2. Tuple Unpacking (Backward Compatible)

For concise code or when you want all three at once:

# Unpack all three dataframes
df_raw, df_good, df_bad = processor.run_source()

# Or just the ones you need
_, validated, _ = processor.run_source()  # Only good data

3. Index Access

Access by position if needed:

result = processor.run_source()

raw = result[0]
good = result[1]
bad = result[2]

Use Cases

Production Pipeline (Named Attributes)

result = processor.run_source("data/daily_transactions.csv")

# Write validated data to warehouse
warehouse.write_table("transactions", result.good)

# Send quarantined data to data quality team
if len(result.bad) > 0:
    notify_dq_team(result.bad)

# Archive raw data for audit
archive.store(f"raw/{date}", result.raw)

Quick Script (Tuple Unpacking)

# Fast iteration during development
_, valid, invalid = processor.run_source()

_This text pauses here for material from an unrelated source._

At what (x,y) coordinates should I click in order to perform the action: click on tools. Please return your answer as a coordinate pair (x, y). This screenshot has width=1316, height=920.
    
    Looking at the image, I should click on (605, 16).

print(f"✅ Valid: {len(valid)}")
print(f"❌ Invalid: {len(invalid)}")

Data Quality Dashboard

result = processor.run_source()

metrics = {
    "total_records": len(result.raw),
    "valid_records": len(result.good),
    "quarantined_records": len(result.bad),
    "pass_rate": len(result.good) / len(result.raw) * 100
}

dashboard.update(metrics)

Why Named Attributes?

Benefits: - ✅ Self-documenting: result.good is clearer than result[1] - ✅ IDE support: Autocomplete and type hints work better - ✅ Refactor-safe: Less prone to mistakes from reordering - ✅ Readable code: validated_employees = result.good vs validated_employees = df_good

When to use tuple unpacking: - ⚡ Quick scripts and notebooks - 🔄 Migrating existing code - 📝 When you want all three upfront

Under the Hood

The ValidationResult class implements both protocols:

class ValidationResult:
    def __init__(self, good, bad, raw):
        self.good = good    # Named attributes
        self.bad = bad
        self.raw = raw

    def __iter__(self):     # Tuple unpacking
        yield self.raw
        yield self.good
        yield self.bad

This gives you the flexibility to use whichever pattern fits your use case!